» Exercise set
(1) According to the article about The Used and vocalist Bert McCracken, what is the title of the band's second and latest release?
(2) Continue the article about The Used and vocalist Bert McCracken from its last sentence.

» Document passage
The Used with Head Automatica , the Bronx and The Bled at the Kool Haus (132 Queens Quay East), Sunday (October 31). $21.50 (sold out). 416-870-8000. Rating: NNNNN
The used's Bert McCracken is one of those cookie-cutter wounded, troubled rock 'n' roll dudes. A former teenaged junkie, the vocalist suffers from wild mood swings and apparently has a love-hate relationship with booze, which he can't seem to give up even though his pancreas packed up and nearly gave out on him last year.
In short, his biggest problem might be that he's a walking, talking cliché. He's even taken all the negative experiences in life and channelled them into a new quasi-Zen philosophy about living in the moment.
Alas, like many similar clichés (Anthony Kiedis and Dave Navarro leap to mind), McCracken is a dull interview. Couple this with the fact that his tour manager has just roused him out of a late slumber (it's noon in Cullman, Washington) before putting him on the phone with me and you've got trouble.
I wonder if McCracken has met Duff McKagan, the former Guns N' Roses bassist whose pancreas exploded for similar reasons when he was just 29. (McKagan, incidentally, is an engaging interview and charming conversationalist.) Did McKagan's particularly gruesome story, which includes third-degree internal burns, have a hand in scaring him straight?
"Have I met Duff McKagan?" McCracken asks incredulously, then repeats the question twice as though he can't quite believe I've asked such a thing.
Uh, yeah. That's what I asked you.
"Well, yeah, but I don't drink three bottles of hard liquor a day."
So, he's been keeping a up a nice clean lifestyle?
"Not really. No."
The Used is a metal/emo/neo nu punk operation. Their latest and second release, In Love And Death, is an onslaught of power riffs, crammed arrangements, singing/screaming shifts and tortured lyrics.
McCracken sings in that nasal style popularized by Jello Biafra and mercilessly purloined ever since.

» Source material

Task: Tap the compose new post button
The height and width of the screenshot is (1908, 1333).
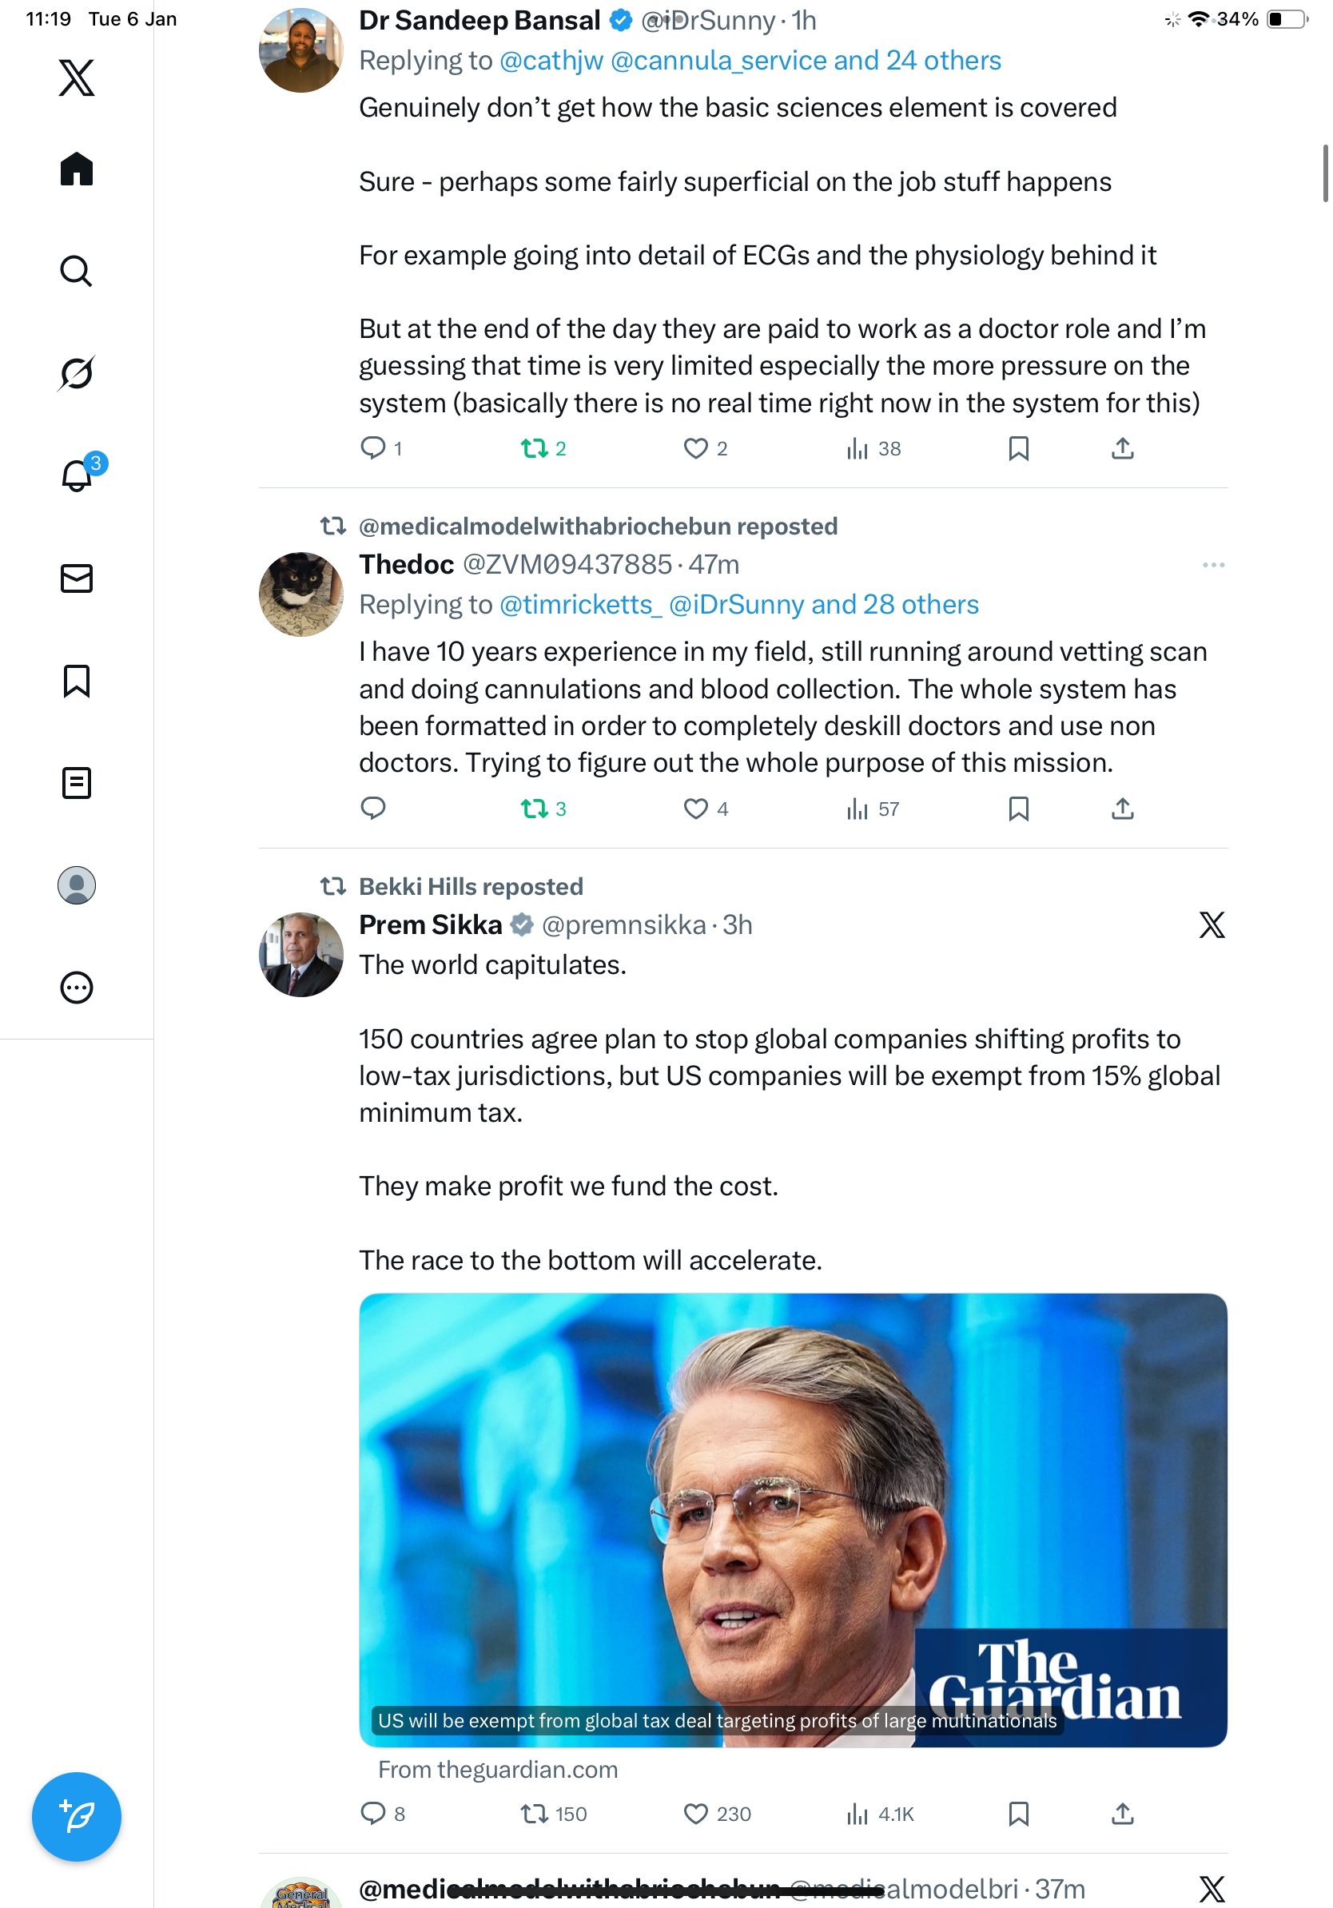Action: point(76,1816)
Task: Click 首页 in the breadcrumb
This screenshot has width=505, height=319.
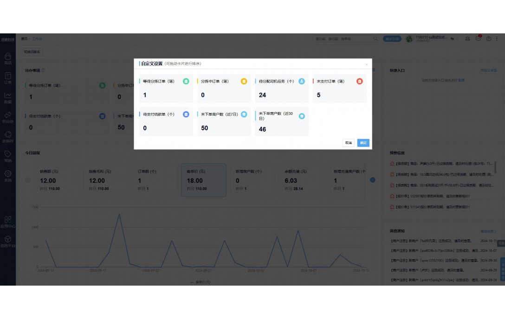Action: (x=24, y=39)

» Answers per task
(1) In Love And Death

(2)
The recording of In Love And Death was punctuated by mishaps - drummer Branden Steineckert plays half the record with a broken foot - and infighting. McCracken also says it was a hard record for him to make.
He listens to his own work a lot. One journalist who spent some time with him observed that he listened to In Love And Death three times in one day. I ask why, and what he thinks about when listening to himself.
"That's the most insane question I've ever been asked," he replies. "Lots, I guess. It's therapeutic, almost. I've never been more proud of anything artistically in my life."
McCracken was raised Mormon in Orem, Utah, and spent some time rebelling against the Church. But when it comes to how his upbringing has affected his outlook on life, he's vague.
"It affected me the same way everything in our surroundings affects us."
His family is still Mormon, and they get along just fine.
"I have great respect for what people believe."
The Used are also involved with the first annual Taste Of Chaos tour that hits venues in February 2005, organized by the creator of the Warped Tour.
"We want to make it everything the Warped Tour is not," says McCracken. "Not just rock bands, but more kinds of artists, tattoos, naked chicks and cheap tickets."
McCracken has suffered a few blows this year. He lost a dog to a car accident and an ex-girlfriend to an overdose. This is where his new living-in-the-moment philosophy comes from.
"The experience in my life with death is helping me to appreciate seconds. Each second we're alive is a second closer."